### ASSIGNED TASK
Copy each line from the records below in which the word "Tiempo" is found.

(Collected data entries)
--- START ---

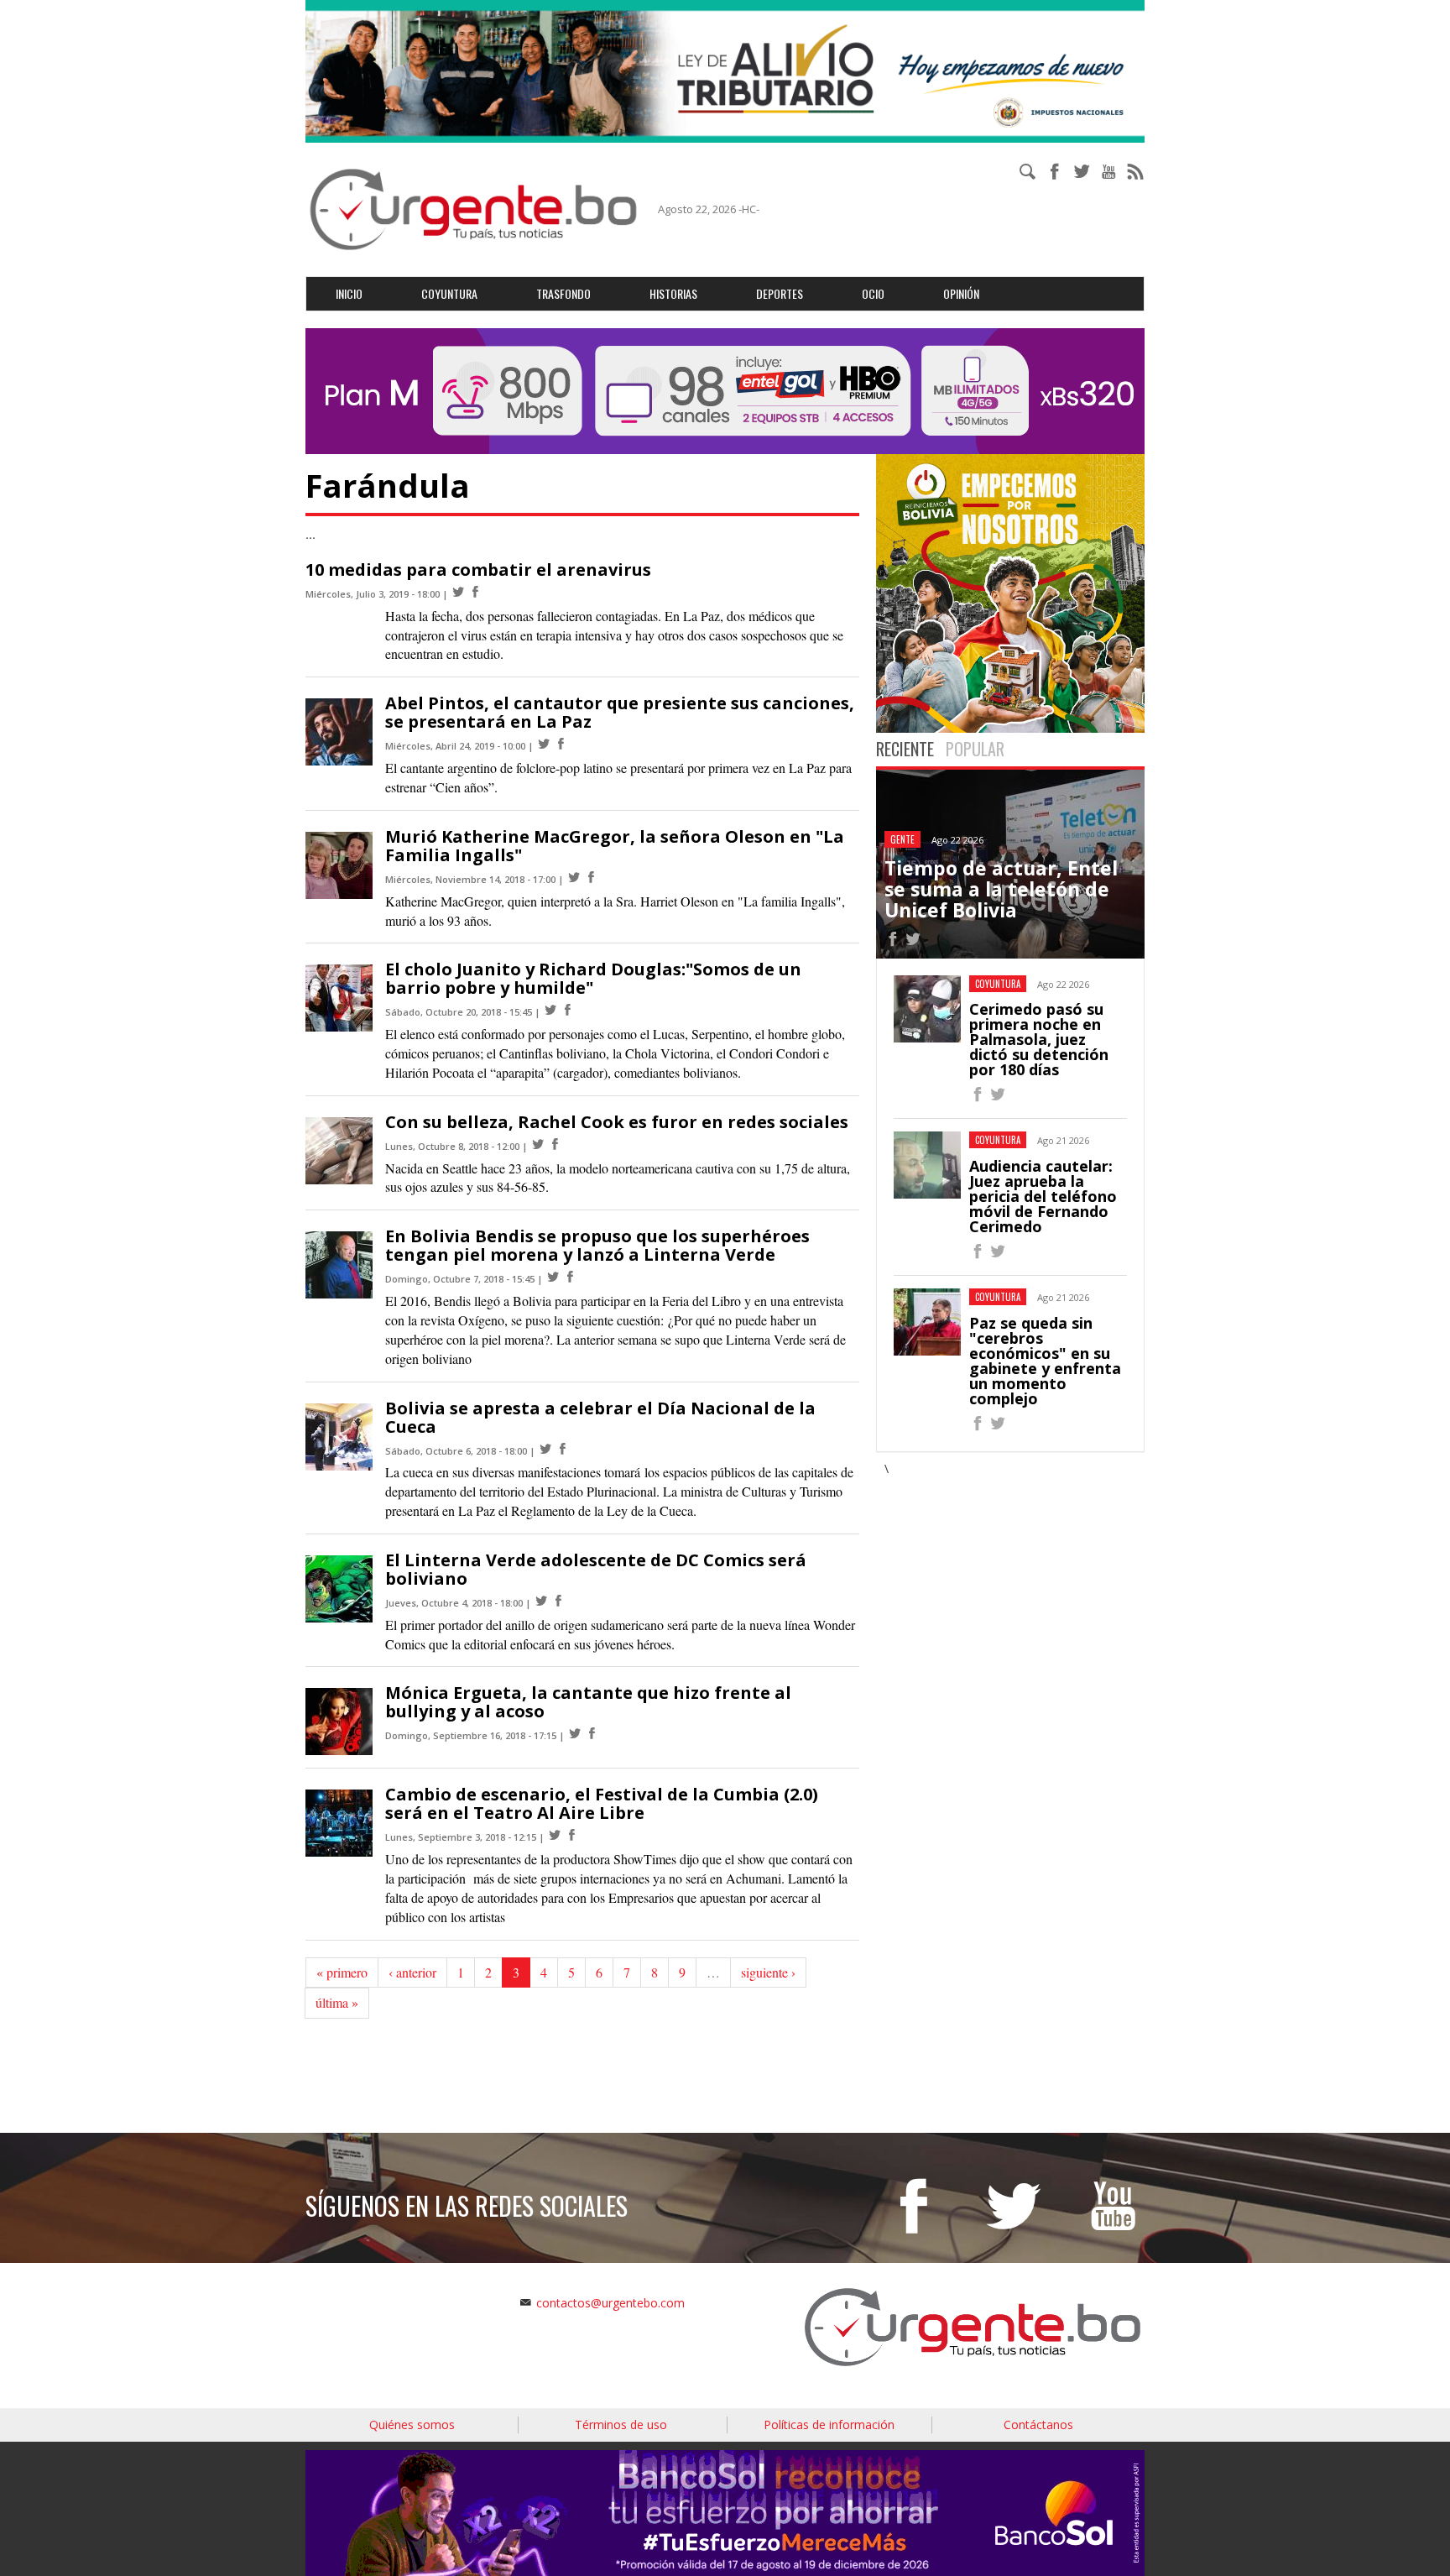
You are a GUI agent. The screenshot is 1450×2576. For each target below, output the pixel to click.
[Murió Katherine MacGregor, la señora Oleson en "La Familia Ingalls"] (574, 877)
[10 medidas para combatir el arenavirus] (458, 592)
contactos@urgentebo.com (610, 2303)
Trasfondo (563, 293)
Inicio (349, 293)
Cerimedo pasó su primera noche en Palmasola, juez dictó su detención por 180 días (1038, 1039)
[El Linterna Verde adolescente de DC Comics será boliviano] (541, 1601)
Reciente (905, 748)
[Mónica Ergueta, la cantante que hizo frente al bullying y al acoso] (575, 1734)
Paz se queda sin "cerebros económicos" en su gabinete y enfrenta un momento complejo (1045, 1360)
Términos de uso (621, 2424)
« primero (342, 1972)
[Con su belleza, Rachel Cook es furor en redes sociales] (538, 1144)
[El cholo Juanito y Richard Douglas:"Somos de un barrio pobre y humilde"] (550, 1010)
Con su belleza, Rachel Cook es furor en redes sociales (616, 1121)
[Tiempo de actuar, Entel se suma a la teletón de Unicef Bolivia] (892, 941)
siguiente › (768, 1972)
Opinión (961, 293)
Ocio (873, 293)
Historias (673, 293)
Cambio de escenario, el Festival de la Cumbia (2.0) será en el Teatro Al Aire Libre (601, 1803)
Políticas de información (829, 2424)
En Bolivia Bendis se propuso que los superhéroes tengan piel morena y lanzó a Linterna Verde (597, 1245)
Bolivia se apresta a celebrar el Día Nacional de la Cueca (600, 1417)
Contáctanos (1038, 2424)
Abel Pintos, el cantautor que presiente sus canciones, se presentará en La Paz (619, 712)
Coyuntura (449, 293)
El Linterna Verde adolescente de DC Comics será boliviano (595, 1569)
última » (337, 2002)
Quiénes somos (412, 2424)
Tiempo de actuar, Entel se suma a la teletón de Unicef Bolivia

--- END ---

### REPLY TO THE TASK
[Tiempo de actuar, Entel se suma a la teletón de Unicef Bolivia] (892, 941)
Tiempo de actuar, Entel se suma a la teletón de Unicef Bolivia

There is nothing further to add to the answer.